Our impressions of a city are formed mainly by the quality of public spaces. If they are not pleasant and preserved, or if they transmit a sense of insecurity, we will seldom return. Good planning of these spaces should be the rule, not the exception. In the series “Public Spaces,” originally published in Portuguese by TheCityFix Brasil, we explore different aspects related to public spaces that determine our daily experience in cities.
People influence the built environment, and the built environment influences people. This interrelation, though not always evident, appears in some daily subtleties. On one hand, the presence of urban furniture and good lighting invites people to occupy a space, and buildings that are surrounded by walls and poorly lit parks bring a sense of insecurity. On the other hand, when people occupy public spaces, they also have influence on the built environment around them. People make urban spaces more alive and human – community gatherings and street events breathe life into otherwise abandoned places. This exchange between people and spaces, as well as societal participation in planning these environments, helps to build more democratic and equitable public spaces and cities.
Daisy Froud, a specialist in community engagement and participatory planning and author of “Talking Architecture With Strangers,” believes that good processes of popular participation can generate significant contributions to decision making in cities. According to Froud:
Popular participation in planning the built environment is a form of politics, and it will only be effective if it is seen and managed as such. Better community involvement, or ‘social participation,’ is the process of using appropriate methods and tools to explore, negotiate and—very importantly—respond appropriately to the question of who gets what, when and how.
Social participation becomes even more important in public spaces, particularly in ensuring that areas don’t become underutilized. Taking into consideration the needs and knowledge of the local community is important for two main reasons:
- Residents have experience-based knowledge about where they live that isn’t available to outside urban planners and public managers. The expertise of the local community is the most important element to ensure that projects meet the specific demands of the area where they will be implemented.
- Involving people in the planning of spaces around them generates a feeling of responsibility and pride in the outcome. People feel part of the environment and, at the same time, responsible for their quality, creating a virtuous circle of “placemaking.”
Why Promote Participation?
Social participation promotes active engagement by residents in the debates and deliberations about the future of a city or a neighborhood. These dialogues should occur frequently and be encouraged. According to Froud, there is growing interest in these conversations. “People know or sense that a healthy democracy needs to be practiced, not just assumed, to allow it to stay alive and continue to evolve,” she writes,” and that evolving democracy needs to be negotiated and tested in public spaces.”

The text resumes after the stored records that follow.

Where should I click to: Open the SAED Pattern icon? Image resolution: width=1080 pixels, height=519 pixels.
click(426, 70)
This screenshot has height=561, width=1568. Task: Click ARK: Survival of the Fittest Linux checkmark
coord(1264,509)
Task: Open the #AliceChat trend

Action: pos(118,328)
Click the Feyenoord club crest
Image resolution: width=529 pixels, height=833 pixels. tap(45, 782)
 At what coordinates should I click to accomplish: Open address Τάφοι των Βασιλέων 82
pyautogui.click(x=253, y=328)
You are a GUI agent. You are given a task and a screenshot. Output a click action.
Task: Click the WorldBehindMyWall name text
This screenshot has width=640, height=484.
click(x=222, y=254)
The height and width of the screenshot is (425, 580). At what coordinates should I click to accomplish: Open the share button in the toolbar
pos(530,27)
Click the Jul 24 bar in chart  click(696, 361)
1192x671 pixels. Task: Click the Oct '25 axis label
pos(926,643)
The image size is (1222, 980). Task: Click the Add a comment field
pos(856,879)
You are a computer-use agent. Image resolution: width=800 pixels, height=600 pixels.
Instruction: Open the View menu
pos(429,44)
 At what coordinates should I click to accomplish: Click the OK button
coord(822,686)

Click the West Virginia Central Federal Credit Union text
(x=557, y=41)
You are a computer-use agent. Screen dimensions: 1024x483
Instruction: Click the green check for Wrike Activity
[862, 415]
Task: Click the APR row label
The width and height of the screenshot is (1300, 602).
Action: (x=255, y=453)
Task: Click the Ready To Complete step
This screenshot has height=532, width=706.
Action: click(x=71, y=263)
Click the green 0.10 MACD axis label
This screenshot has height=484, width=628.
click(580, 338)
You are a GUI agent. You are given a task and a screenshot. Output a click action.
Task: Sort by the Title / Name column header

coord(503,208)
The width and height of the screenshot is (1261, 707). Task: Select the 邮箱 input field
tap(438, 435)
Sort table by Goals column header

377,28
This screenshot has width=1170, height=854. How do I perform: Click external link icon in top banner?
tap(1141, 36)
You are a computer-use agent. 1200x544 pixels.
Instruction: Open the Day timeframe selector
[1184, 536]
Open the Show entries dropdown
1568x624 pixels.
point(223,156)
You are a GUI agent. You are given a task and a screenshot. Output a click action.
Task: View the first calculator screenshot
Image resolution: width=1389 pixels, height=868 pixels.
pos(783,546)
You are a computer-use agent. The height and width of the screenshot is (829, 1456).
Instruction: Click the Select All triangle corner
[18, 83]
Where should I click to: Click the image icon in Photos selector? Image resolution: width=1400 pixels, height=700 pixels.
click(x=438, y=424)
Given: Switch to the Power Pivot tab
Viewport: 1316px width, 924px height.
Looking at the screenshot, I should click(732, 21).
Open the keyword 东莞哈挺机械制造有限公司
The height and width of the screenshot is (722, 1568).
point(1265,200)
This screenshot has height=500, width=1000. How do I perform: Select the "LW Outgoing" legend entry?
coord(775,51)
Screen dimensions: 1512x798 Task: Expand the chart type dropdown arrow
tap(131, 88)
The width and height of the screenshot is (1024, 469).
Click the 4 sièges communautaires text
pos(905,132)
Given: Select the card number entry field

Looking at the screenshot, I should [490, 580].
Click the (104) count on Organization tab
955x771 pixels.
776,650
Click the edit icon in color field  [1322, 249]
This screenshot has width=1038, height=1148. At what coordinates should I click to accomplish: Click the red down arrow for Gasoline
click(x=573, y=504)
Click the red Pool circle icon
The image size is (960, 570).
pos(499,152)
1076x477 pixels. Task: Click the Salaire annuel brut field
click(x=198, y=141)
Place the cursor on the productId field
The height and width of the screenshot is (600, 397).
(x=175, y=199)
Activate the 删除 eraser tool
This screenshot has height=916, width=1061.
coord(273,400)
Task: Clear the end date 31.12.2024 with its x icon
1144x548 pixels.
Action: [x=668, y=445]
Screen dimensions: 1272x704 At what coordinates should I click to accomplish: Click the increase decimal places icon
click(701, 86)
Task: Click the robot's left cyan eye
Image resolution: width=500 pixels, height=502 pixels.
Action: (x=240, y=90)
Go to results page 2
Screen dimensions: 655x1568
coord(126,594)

People have a “right to the city” and a right to shape the city. Sociologist Henri Lefebvre, author of “The Right to the City,” argues that regardless of their origin, those who live in a city—and therefore, use and impact the urban environment daily—have as much right to participate in the decisions concerning a particular area as those who own the land. The notion of a “right to the city” does not only concern the right to be in the city, but also to shape it, to build it and to use its spaces through social participation.
Social participation benefits the city and democracy. Today, in many places, people do not feel adequately represented in the way city decisions are made. A planning process that promotes people’s involvement, from the project design stage through implementation, ensures the effective participation of residents in changes that will impact the places where they live and, consequently, their lives.
By reconciling the demands of society with the needs of the public sector, social participation helps to increase the effectiveness of projects and policies and of public management. The process is related to the decentralization of power, the sharing of responsibilities and the creation of channels that favor dialogue, transparency and the availability of information. Social participation is, in short, urban democracy.
Good participatory practices, especially in regard to transparency in decision making, provide significant contributions to urban space policy, helping to create more democratic, equitable public spaces that are consistent with the needs and demands of the population. They generate strategic data to support fair and efficient decisions, and help to create new models of planning and governance, capable not only of listening to people, but also of bringing to the table what these voices have to say.
Dialogue with residents can be marked by demands, objections and criticisms. These conversations expose problems: people may be dissatisfied with the gentrification of spaces, concerned about the impact of these changes or troubled by the inefficiency of the public sector in meeting local needs. As a result, unfortunately, municipal administrations typically avoid these conversations because they don’t want to open that can of worms. But the fact is: if what people say is heard and considered in the planning and management processes, the results will always be better and more solid than they would without this dialogue.
This text was adapted from the article “Talking Architecture with Strangers,” by Daisy Froud, published in the compilation “Making Good – Shaping Places for People,” produced by Center for London.